Aim — Copy the lines of the material below verbatim, starting at the line containing "Given: Click the" and ending at the line containing "pos(20,313)".

(Data entries)
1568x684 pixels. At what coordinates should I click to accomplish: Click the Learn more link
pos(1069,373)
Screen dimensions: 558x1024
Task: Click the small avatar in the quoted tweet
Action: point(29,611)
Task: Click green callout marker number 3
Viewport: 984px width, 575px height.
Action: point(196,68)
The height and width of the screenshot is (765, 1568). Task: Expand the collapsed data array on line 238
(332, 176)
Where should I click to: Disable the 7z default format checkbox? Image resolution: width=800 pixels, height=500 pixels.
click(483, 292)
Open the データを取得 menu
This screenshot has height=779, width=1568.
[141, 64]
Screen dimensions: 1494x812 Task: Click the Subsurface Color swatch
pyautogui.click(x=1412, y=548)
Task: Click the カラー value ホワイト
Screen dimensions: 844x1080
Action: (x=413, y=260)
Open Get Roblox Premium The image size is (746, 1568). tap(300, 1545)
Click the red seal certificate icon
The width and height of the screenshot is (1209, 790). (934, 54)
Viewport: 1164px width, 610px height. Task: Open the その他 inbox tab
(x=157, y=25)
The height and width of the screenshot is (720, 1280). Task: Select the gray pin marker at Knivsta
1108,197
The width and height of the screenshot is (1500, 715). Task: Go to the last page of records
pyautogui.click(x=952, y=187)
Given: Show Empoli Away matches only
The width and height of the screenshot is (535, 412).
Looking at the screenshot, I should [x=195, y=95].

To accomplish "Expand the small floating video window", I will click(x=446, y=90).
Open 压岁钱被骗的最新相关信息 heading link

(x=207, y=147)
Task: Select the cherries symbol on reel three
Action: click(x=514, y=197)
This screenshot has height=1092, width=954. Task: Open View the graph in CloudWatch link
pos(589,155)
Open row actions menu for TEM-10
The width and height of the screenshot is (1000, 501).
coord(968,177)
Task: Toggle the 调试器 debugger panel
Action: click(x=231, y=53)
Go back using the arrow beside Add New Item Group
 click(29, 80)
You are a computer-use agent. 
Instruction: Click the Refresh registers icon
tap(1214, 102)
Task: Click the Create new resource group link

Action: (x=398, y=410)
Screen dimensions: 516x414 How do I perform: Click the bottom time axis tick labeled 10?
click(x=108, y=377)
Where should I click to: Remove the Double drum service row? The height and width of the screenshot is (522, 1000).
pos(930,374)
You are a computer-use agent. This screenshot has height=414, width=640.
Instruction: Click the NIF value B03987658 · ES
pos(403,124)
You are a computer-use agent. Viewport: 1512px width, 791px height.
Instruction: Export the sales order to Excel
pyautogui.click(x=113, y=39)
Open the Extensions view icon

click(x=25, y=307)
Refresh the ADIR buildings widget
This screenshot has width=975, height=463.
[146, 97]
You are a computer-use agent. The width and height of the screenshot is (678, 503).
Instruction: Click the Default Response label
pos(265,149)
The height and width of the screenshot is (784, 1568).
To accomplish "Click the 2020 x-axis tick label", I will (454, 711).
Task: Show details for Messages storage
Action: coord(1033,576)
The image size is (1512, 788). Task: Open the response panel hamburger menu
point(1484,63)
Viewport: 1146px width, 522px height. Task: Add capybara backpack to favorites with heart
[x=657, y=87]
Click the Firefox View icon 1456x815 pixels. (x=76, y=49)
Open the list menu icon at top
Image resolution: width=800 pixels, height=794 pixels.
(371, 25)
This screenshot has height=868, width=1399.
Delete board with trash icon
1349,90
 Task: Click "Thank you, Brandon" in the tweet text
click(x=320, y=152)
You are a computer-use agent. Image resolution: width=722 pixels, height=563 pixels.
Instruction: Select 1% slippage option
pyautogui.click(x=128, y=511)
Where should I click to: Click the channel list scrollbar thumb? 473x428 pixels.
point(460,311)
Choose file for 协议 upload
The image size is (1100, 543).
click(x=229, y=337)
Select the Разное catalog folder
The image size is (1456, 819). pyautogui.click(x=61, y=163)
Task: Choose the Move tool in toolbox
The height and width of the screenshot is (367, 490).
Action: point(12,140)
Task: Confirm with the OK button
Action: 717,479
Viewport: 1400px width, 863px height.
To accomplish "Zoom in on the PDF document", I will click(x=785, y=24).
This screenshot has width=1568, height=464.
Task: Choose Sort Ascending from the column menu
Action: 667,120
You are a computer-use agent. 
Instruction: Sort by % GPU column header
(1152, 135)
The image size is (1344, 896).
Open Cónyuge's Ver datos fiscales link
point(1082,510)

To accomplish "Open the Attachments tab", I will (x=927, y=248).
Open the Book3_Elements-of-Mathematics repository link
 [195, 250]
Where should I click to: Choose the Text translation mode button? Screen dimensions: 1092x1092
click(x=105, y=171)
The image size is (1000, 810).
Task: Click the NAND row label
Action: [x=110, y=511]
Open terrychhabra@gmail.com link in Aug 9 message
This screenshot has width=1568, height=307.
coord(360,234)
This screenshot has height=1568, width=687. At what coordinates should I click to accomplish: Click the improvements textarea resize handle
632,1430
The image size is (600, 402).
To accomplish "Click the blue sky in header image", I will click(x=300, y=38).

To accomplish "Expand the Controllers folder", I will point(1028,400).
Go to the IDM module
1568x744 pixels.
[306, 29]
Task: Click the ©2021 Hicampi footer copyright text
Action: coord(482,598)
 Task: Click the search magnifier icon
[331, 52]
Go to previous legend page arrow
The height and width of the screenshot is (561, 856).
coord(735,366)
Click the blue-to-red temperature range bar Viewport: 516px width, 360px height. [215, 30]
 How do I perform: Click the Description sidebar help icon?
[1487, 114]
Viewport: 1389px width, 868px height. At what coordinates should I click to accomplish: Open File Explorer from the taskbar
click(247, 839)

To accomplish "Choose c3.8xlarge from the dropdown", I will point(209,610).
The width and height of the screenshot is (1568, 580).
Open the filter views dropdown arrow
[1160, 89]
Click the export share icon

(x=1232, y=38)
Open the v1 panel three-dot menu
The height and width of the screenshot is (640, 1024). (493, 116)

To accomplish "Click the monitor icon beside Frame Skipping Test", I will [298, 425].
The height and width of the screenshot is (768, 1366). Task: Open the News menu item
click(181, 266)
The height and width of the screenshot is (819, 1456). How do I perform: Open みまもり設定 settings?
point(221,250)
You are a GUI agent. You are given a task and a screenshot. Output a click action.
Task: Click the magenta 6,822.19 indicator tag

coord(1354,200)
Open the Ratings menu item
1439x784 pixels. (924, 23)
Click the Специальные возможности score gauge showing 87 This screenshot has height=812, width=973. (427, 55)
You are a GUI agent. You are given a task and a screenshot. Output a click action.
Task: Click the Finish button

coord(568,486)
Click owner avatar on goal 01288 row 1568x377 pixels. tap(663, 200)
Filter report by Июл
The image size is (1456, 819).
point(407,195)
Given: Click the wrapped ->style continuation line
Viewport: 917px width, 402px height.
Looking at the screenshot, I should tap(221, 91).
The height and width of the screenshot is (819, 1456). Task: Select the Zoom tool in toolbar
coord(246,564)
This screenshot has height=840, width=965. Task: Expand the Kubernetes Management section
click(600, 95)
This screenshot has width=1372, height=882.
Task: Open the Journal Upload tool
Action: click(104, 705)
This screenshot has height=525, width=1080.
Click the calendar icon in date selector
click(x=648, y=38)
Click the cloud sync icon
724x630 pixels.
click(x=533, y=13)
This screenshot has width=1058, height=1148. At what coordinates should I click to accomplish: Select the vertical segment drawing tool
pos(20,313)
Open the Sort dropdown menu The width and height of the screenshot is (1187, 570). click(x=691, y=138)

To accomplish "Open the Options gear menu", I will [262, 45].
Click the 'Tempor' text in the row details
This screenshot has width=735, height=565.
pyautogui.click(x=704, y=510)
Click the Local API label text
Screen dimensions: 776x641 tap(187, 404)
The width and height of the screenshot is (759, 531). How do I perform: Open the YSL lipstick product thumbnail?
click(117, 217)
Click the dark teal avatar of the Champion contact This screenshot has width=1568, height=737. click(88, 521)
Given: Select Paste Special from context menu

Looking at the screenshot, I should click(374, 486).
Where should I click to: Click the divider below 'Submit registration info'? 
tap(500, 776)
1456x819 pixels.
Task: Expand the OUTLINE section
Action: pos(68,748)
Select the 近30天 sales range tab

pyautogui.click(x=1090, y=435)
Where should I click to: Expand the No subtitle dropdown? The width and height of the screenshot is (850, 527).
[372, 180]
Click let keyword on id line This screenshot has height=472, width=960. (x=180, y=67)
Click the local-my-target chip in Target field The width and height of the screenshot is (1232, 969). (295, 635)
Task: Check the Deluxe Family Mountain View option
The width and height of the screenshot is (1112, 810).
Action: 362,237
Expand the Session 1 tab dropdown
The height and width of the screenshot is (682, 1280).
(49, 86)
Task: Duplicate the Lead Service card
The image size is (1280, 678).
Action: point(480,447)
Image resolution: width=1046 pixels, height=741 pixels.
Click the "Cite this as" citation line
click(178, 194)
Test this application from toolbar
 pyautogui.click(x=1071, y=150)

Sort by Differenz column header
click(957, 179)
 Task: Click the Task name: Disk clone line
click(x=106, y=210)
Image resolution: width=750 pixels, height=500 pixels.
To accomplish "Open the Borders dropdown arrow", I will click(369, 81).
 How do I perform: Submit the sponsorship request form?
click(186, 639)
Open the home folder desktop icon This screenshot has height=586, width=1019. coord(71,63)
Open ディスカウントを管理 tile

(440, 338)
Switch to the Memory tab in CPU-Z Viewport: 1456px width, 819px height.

Correct output —
Given: Click the wrapped ->style continuation line
Viewport: 917px width, 402px height.
Looking at the screenshot, I should tap(221, 91).
The height and width of the screenshot is (819, 1456). Task: Select the Zoom tool in toolbar
coord(246,564)
This screenshot has height=840, width=965. Task: Expand the Kubernetes Management section
click(600, 95)
This screenshot has width=1372, height=882.
Task: Open the Journal Upload tool
Action: click(104, 705)
This screenshot has height=525, width=1080.
Click the calendar icon in date selector
click(x=648, y=38)
Click the cloud sync icon
724x630 pixels.
click(x=533, y=13)
This screenshot has width=1058, height=1148. At what coordinates should I click to accomplish: Select the vertical segment drawing tool
pos(20,313)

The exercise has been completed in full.